Composer/theorist Michael Gardiner joined the Department of Music this spring as part of the first cohort of Arts and Sciences Postdoctoral Fellows. With research interests in spectral analysis, Japanese Noh drama, early music, and laptop-based improvisation, Gardiner’s work integrates composition and theory, ethnomusicology, and musicology—three of the Department’s four subdisciplines! His work with the Department includes teaching graduate seminars in musical analysis, an area to which he brings an already extensive record of publication.
As a student at New England Conservatory (where he earned his PhD), Gardiner came to favor a theoretical approach generally associated with Robert Cogan and Pozzi Escot— one that examines the formal aspects of music from the standpoint of tone color and acoustics and draws heavily on linguistic theory as well. Describing this analytical approach he says,
“It takes a lot from linguistics and looking at oppositions that exist in language sounds and applying that technique in the realm of sound. Musical objects become very different when you consider them from oppositions rather than always from unifications.”

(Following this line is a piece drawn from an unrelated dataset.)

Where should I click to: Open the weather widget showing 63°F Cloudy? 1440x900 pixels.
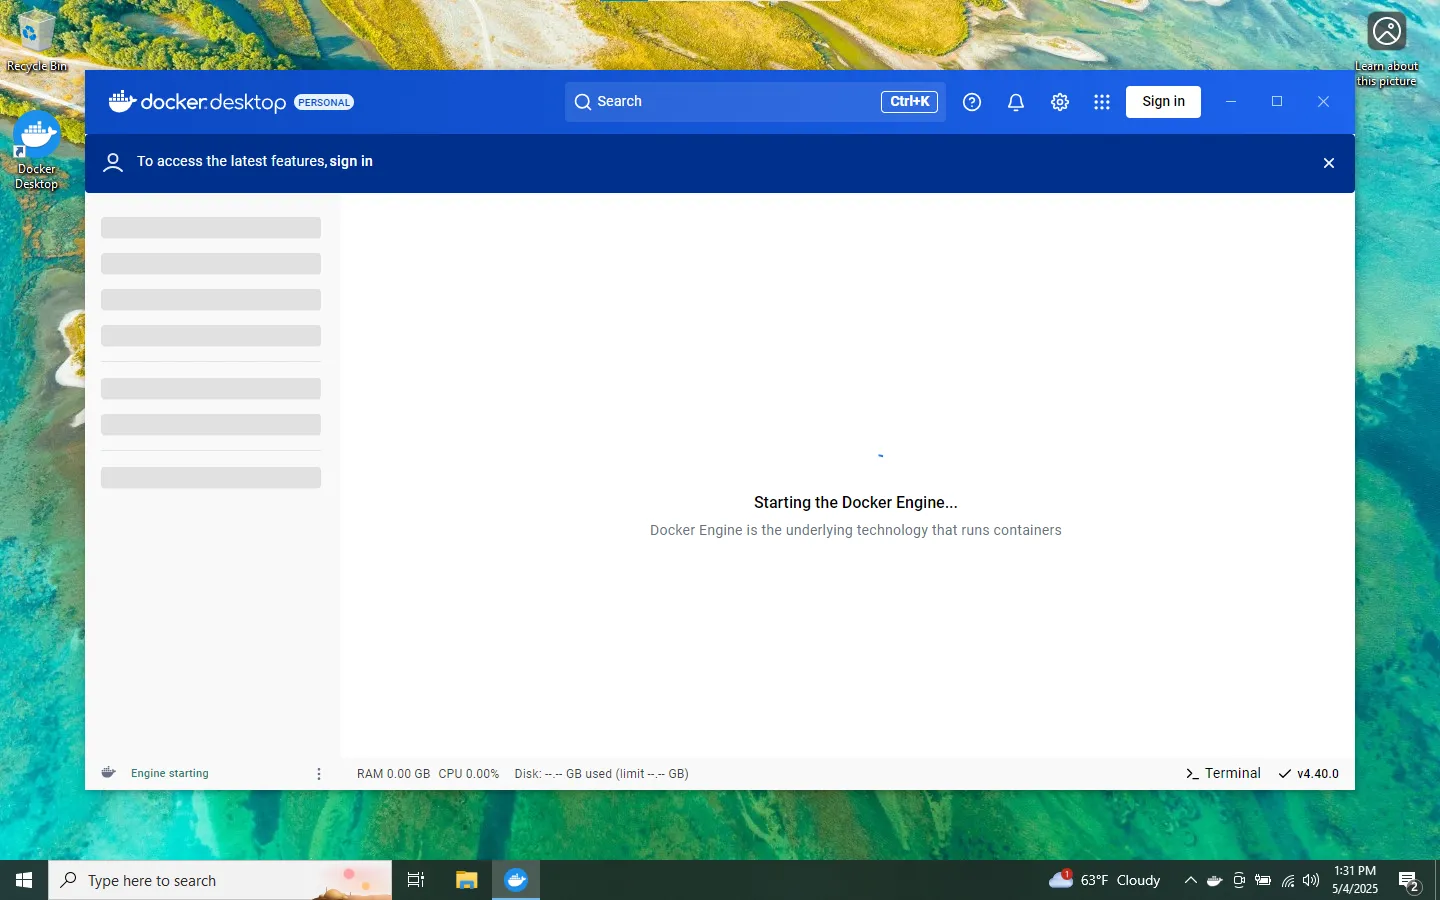[x=1103, y=880]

Like many emerging composers and scholars, Gardiner comes to music with a background in rock and electronic music. Through his experience as a music theorist and laptop composer/improviser he sees creative and analytical work as very much intertwined.
“There’s a very strong connection say between theory and how one sets up the software one’s working with. Are you working between different pieces of software? How you are working between different pieces of software is itself a kind of — something similar that happens, I think, in analysis. What kind of conceptual tools are you interfacing with other conceptual tools?
Gardiner attributes his interest in both Japanese culture and early music to what he describes as “sample culture.”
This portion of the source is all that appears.